Abbott’s study found that that emotional attachment was just as strong with the elderly and their robopets, to the point where some could only communicate their pain to the robopet. One quote from one of the reports from a nursing home stood out to Abbott and her team, of a resident who was suffering from dementia-induced anxiety and used a robopet to “verbalize how she was feeling… she could see that she was thinking about her thoughts and she wanted to pass it on to somebody.”
That’s not to say robotpets were a magical cure-all to elderly loneliness. Some residents found the robotic antics predictable and boring.
Abbott pointed out that many of these studies looked at robopets for a limited amount of time.“We still don’t know about the long-term use of robopets,” Abbott said. “Does the novelty wear off?”
What’s more, Abbott’s study looked at a slim population of people who had access to the cutting-edge technology. Robopets aren’t projected to be an expensive investment compared to their real-life versions (in fact, they might be cheaper in the long run because robots don’t need to eat or relieve themselves), but they’re available only in limited quantities, which means that only a certain subset of the population has access to them.
That said, robopets offer some surprising benefits.
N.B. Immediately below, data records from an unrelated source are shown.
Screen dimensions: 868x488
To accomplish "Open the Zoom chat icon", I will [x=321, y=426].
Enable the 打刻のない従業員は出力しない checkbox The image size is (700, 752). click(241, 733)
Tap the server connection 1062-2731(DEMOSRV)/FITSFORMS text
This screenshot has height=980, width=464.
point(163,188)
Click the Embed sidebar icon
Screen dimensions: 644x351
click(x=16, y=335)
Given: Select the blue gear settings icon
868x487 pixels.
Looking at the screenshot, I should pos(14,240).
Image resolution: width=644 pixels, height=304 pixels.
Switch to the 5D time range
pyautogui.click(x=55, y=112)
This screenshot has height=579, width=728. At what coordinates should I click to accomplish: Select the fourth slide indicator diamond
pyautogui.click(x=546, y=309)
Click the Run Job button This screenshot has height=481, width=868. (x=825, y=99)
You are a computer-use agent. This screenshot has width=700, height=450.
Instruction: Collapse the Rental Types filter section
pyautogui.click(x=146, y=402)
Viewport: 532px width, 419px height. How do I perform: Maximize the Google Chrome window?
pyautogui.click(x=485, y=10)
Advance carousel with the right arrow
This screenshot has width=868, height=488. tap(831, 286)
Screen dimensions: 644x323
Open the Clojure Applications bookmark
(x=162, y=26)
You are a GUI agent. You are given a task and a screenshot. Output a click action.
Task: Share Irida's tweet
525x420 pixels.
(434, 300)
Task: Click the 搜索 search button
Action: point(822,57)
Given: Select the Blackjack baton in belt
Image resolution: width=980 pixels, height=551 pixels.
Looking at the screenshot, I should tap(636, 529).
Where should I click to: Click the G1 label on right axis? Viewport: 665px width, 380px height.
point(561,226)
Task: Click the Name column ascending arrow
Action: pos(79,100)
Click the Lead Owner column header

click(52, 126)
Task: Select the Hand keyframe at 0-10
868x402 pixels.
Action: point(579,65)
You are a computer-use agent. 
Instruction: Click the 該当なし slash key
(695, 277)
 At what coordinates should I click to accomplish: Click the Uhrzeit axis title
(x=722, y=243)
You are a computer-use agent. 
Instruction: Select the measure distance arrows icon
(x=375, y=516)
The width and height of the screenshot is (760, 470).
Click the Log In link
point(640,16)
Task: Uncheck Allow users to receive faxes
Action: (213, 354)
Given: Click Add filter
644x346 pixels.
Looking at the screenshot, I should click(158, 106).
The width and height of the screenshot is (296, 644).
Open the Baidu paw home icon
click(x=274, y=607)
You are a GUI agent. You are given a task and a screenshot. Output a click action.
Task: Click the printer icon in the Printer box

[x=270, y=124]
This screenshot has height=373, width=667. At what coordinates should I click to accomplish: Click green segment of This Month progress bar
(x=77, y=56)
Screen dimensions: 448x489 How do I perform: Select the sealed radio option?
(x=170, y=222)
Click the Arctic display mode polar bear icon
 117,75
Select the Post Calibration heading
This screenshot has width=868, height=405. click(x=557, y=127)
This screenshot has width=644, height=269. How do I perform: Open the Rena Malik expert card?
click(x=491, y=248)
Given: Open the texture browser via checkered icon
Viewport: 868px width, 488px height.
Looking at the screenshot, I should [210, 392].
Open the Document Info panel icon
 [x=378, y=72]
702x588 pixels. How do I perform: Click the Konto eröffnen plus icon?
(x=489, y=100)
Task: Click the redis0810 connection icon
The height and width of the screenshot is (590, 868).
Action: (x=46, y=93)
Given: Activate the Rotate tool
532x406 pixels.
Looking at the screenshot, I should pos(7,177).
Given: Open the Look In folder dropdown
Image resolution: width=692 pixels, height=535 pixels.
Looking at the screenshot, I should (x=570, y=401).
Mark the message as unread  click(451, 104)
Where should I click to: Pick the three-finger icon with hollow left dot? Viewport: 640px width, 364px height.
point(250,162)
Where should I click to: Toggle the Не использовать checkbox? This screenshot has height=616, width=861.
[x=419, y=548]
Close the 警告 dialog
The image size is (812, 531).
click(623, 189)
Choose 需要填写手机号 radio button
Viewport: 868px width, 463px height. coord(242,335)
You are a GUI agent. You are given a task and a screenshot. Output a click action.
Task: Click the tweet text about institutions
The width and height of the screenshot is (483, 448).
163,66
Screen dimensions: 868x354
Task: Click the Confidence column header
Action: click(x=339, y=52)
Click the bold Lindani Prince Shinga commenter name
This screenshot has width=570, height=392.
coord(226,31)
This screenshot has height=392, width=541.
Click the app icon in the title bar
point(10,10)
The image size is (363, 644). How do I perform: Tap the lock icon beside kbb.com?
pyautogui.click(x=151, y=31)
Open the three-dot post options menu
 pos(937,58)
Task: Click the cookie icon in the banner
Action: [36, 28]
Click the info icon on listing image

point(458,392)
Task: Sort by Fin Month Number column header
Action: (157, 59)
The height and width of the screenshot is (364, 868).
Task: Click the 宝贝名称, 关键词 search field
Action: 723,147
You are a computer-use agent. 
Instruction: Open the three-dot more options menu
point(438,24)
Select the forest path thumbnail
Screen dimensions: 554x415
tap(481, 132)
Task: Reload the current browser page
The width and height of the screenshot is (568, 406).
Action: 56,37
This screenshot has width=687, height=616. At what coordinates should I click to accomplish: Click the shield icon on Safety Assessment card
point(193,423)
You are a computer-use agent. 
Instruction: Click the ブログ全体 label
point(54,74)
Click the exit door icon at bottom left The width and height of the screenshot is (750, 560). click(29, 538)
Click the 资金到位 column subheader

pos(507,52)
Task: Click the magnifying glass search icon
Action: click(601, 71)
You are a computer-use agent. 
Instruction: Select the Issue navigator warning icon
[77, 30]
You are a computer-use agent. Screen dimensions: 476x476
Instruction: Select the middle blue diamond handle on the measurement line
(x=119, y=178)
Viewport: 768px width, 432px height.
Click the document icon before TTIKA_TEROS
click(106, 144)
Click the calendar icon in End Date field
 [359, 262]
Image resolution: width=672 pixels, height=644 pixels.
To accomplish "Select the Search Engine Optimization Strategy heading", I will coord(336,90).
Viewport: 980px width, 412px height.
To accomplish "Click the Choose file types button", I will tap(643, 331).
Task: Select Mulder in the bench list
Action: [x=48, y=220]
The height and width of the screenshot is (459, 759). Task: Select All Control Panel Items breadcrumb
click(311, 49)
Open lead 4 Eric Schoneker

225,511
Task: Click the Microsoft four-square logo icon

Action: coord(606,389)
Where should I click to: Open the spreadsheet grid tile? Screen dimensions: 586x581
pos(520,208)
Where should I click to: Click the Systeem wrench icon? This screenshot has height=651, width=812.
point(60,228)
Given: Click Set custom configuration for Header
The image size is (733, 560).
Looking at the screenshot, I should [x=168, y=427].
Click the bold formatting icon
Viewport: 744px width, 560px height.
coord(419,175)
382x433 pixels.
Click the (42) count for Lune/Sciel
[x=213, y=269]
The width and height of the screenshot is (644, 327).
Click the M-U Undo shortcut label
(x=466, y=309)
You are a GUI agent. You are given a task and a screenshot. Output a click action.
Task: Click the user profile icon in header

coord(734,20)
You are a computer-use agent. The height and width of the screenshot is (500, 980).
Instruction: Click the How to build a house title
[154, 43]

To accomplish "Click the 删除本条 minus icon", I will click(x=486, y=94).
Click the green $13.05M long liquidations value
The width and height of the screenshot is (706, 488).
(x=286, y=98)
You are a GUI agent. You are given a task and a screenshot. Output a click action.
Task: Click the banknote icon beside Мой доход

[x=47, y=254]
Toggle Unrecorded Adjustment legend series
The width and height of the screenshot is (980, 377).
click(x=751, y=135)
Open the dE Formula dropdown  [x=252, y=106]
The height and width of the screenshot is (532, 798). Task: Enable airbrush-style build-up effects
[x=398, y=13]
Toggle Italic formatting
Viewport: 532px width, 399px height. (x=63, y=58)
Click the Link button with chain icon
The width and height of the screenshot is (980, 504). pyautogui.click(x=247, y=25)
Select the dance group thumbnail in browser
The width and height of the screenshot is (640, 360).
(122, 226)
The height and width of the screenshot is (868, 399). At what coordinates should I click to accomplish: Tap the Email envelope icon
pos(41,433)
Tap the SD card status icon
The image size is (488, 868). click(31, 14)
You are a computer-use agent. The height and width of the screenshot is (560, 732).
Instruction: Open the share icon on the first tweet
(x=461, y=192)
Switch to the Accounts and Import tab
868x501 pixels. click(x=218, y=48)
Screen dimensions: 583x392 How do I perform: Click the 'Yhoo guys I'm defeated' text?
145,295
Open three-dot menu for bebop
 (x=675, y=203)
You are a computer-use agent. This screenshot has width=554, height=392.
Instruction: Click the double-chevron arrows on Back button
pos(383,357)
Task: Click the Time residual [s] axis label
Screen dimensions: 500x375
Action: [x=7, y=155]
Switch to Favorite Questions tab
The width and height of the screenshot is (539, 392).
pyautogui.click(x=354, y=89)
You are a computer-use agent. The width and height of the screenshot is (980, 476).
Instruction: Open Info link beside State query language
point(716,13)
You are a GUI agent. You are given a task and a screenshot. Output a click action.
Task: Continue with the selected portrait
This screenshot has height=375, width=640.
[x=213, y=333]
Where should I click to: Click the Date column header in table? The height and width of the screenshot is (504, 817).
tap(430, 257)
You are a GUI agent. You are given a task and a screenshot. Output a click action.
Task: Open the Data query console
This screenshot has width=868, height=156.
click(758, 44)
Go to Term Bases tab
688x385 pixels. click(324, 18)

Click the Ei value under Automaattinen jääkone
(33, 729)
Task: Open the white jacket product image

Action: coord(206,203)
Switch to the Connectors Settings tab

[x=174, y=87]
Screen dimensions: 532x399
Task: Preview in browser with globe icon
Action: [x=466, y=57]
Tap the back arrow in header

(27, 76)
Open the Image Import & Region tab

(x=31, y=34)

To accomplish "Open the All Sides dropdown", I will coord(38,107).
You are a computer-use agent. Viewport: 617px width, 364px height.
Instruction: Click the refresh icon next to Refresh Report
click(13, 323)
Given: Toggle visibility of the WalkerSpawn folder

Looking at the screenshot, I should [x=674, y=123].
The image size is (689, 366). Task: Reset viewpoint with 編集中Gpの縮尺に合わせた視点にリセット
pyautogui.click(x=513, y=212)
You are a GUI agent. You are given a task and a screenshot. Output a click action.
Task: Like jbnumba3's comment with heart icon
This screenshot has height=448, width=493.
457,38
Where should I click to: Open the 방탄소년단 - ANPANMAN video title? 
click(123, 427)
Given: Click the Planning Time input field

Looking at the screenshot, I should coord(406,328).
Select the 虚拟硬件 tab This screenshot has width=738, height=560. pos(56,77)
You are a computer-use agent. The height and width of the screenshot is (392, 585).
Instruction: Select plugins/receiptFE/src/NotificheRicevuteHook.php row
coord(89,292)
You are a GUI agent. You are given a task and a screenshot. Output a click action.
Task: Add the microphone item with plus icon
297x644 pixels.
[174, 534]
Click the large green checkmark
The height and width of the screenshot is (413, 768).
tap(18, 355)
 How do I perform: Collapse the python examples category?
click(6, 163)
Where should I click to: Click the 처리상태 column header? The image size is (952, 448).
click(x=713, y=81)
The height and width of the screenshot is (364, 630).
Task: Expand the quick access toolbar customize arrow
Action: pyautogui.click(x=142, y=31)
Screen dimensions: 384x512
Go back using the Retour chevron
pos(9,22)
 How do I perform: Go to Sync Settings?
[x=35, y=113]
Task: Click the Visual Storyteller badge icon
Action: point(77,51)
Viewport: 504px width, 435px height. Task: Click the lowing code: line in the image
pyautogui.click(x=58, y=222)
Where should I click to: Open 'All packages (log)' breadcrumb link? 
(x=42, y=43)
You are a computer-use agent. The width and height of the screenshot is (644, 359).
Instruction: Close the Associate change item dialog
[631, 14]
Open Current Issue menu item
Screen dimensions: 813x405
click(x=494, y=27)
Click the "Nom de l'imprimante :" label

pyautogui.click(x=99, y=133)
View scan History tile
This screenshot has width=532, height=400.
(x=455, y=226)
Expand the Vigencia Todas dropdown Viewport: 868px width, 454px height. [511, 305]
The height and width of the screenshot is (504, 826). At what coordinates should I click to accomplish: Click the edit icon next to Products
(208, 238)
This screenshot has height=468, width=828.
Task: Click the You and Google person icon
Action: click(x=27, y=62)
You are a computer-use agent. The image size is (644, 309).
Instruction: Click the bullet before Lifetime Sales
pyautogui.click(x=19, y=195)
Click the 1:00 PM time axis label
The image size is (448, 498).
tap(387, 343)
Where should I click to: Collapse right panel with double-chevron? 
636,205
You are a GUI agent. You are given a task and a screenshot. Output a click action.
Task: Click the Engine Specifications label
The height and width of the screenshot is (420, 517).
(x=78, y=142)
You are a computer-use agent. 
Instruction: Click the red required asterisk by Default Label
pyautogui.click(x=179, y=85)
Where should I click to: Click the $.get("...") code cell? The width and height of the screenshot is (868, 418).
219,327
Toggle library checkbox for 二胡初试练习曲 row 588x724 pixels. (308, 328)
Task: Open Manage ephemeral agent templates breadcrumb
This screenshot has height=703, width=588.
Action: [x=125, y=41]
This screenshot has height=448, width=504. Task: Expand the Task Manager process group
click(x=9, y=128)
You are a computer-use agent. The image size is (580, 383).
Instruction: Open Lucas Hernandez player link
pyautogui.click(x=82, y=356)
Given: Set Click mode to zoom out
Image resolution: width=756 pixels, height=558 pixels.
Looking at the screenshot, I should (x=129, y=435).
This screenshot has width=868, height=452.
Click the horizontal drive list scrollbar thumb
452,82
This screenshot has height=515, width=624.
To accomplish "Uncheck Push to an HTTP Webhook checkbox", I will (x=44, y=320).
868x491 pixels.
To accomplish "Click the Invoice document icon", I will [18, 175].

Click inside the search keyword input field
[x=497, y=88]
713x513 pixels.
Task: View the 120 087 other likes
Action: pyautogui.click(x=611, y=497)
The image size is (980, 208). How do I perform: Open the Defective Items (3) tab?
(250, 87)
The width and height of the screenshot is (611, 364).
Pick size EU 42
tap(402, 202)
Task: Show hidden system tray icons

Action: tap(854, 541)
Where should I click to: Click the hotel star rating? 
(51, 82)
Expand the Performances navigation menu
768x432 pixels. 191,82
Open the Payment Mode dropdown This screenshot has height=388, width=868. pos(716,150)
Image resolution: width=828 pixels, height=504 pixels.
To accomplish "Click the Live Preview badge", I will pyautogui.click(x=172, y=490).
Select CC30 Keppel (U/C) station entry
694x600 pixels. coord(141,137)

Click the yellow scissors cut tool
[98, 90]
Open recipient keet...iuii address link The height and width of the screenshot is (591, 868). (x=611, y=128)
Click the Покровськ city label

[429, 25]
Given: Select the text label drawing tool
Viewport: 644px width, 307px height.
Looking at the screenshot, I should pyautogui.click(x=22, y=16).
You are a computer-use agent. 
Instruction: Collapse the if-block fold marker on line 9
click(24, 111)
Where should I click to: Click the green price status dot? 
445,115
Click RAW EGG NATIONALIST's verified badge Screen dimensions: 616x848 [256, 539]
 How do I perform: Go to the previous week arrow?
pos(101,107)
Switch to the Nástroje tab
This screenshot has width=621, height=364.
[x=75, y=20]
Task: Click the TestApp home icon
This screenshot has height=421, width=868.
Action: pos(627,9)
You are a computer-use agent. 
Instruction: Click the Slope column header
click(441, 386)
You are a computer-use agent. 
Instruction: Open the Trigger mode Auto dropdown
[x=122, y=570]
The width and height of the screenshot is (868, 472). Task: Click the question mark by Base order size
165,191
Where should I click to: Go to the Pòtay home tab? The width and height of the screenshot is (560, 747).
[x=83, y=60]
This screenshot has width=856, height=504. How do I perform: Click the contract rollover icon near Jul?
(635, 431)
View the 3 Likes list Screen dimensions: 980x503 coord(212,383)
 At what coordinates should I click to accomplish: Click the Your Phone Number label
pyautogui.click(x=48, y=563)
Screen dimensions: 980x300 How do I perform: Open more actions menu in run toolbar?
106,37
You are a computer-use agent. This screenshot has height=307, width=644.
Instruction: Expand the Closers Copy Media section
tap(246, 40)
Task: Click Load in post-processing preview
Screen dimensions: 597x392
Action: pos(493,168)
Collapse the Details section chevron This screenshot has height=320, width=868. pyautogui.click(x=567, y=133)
There’s no pet dander to deal with, so if you’ve ever wistfully gazed at a pet owner giggling with their pup and sighed because your immune system can’t handle the onslaught of pet hair, robopets could offer an alternative (remember the Tamagotchis?).
The lack of pet fur all over the place also means that they’re cleaner. In a shared living community like a nursing home, that means less cleanup and frustration, and more bonding time.
Further studies are necessary to understand if having previously had a pet might help prime and prepare people to be more receptive to robopets.
“We found a wide variation in the response to them: men and women, residents living with dementia and those without dementia all appeared to engage with robopets,” Abbott said. “It may be that people who had pets before going into the care home might be more receptive, but we don’t know that answer. It also might depend on the type of robopet.”
Abbott is ultimately confident that we are entering the age of the robopet lovingly tackling their owner as they step in their house, saying that while the concept might seem uncomfortable to some, the “technology means that there will be likely more choice of robopets in the future and they may become more affordable too.”
And that goes far beyond grandma and grandpa, Abbott predicted. “There is no reason why the responses from the older adults in care homes wouldn’t be the same for children and adults in other locations.”